### Tâche:
Pouvez-vous transposer l'ensemble des enregistrements ci-dessous en un tableau Markdown à deux colonnes, « Numéro » et « Ligne », avec une ligne du texte par rangée, sans les lignes vides ni les images ?

═══

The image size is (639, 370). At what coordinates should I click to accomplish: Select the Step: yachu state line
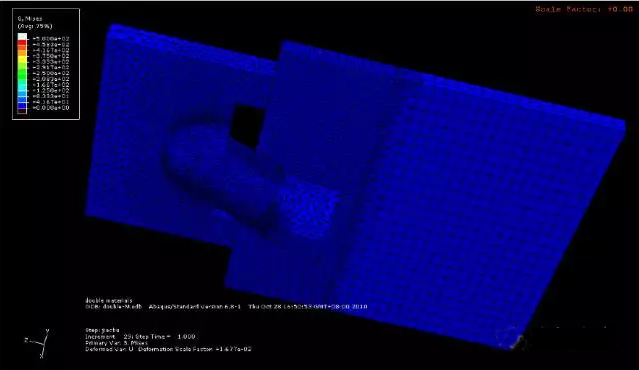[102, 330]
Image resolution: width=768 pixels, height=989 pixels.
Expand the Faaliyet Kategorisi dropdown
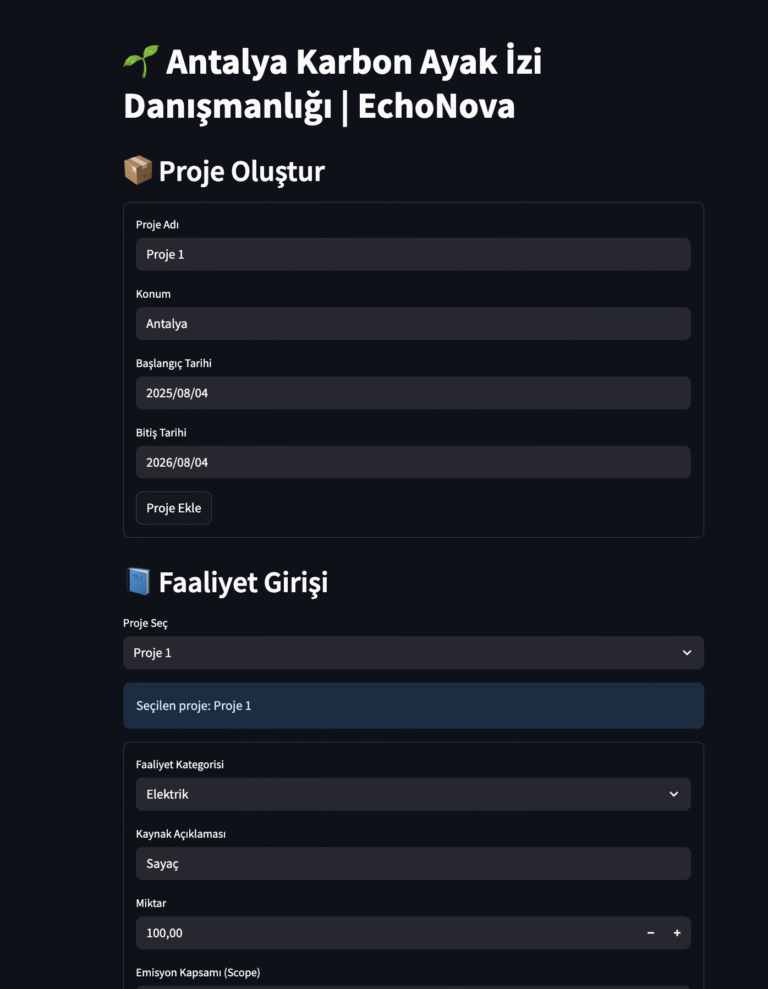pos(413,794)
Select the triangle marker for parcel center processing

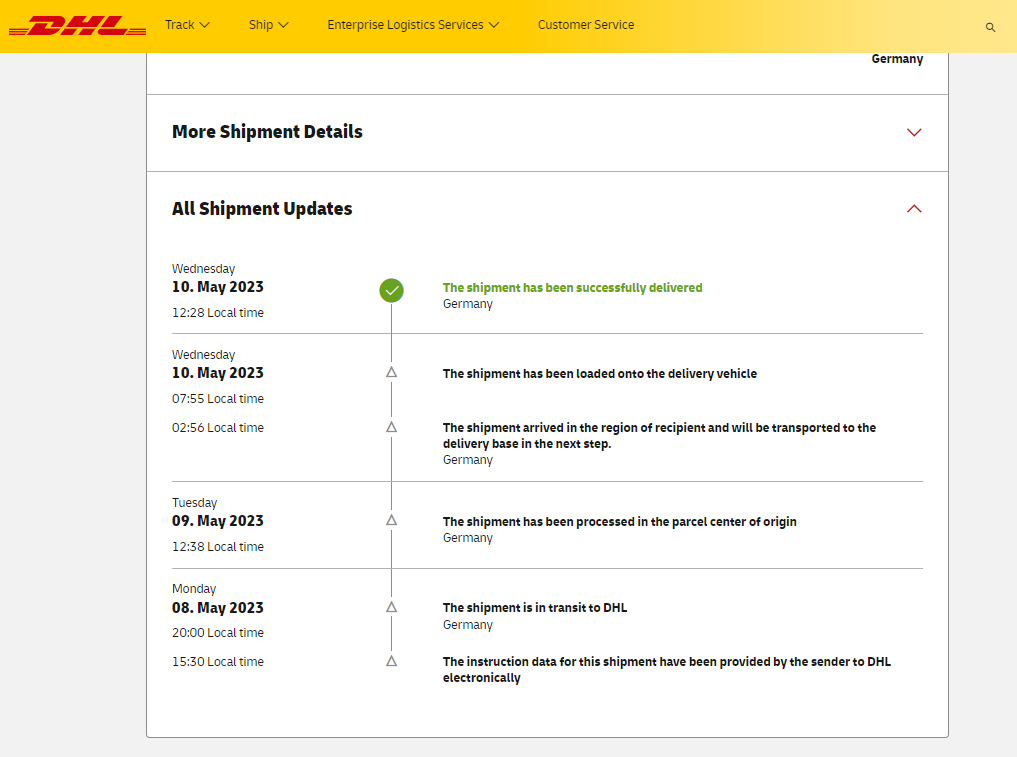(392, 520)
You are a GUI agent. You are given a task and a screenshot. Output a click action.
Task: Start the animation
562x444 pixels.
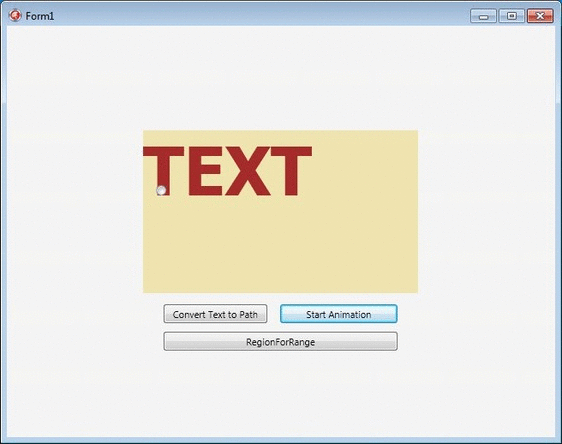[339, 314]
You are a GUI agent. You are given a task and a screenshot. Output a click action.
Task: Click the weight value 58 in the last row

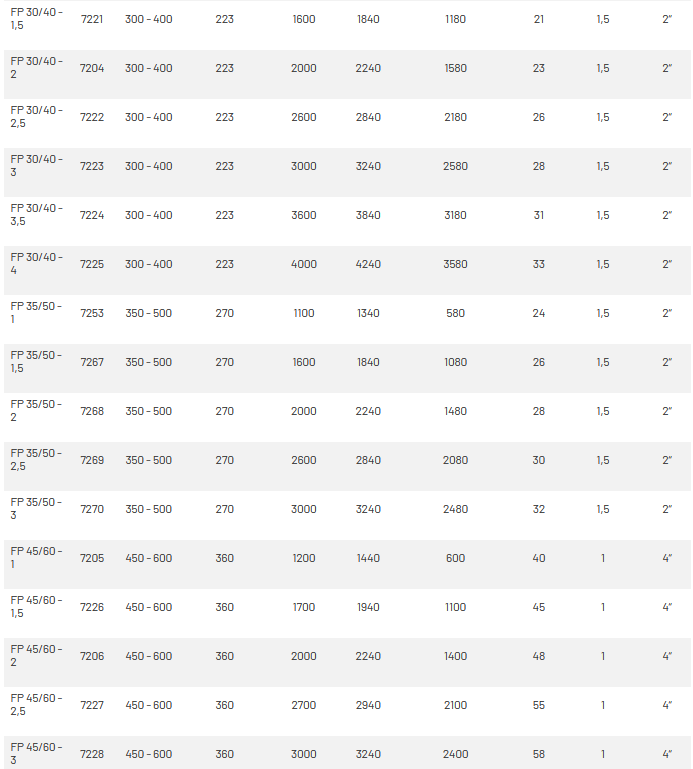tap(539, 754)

═══

### Solution proposée:
| Numéro | Ligne |
|---|---|
| 1 | The image size is (639, 370). At what coordinates should I click to accomplish: Select the Step: yachu state line |
| 2 | [102, 330] |
| 3 | Image resolution: width=768 pixels, height=989 pixels. |
| 4 | Expand the Faaliyet Kategorisi dropdown |
| 5 | pos(413,794) |
| 6 | Select the triangle marker for parcel center processing |
| 7 | (392, 520) |
| 8 | You are a GUI agent. You are given a task and a screenshot. Output a click action. |
| 9 | Task: Start the animation |
| 10 | 562x444 pixels. |
| 11 | [339, 314] |
| 12 | You are a GUI agent. You are given a task and a screenshot. Output a click action. |
| 13 | Task: Click the weight value 58 in the last row |
| 14 | tap(539, 754) |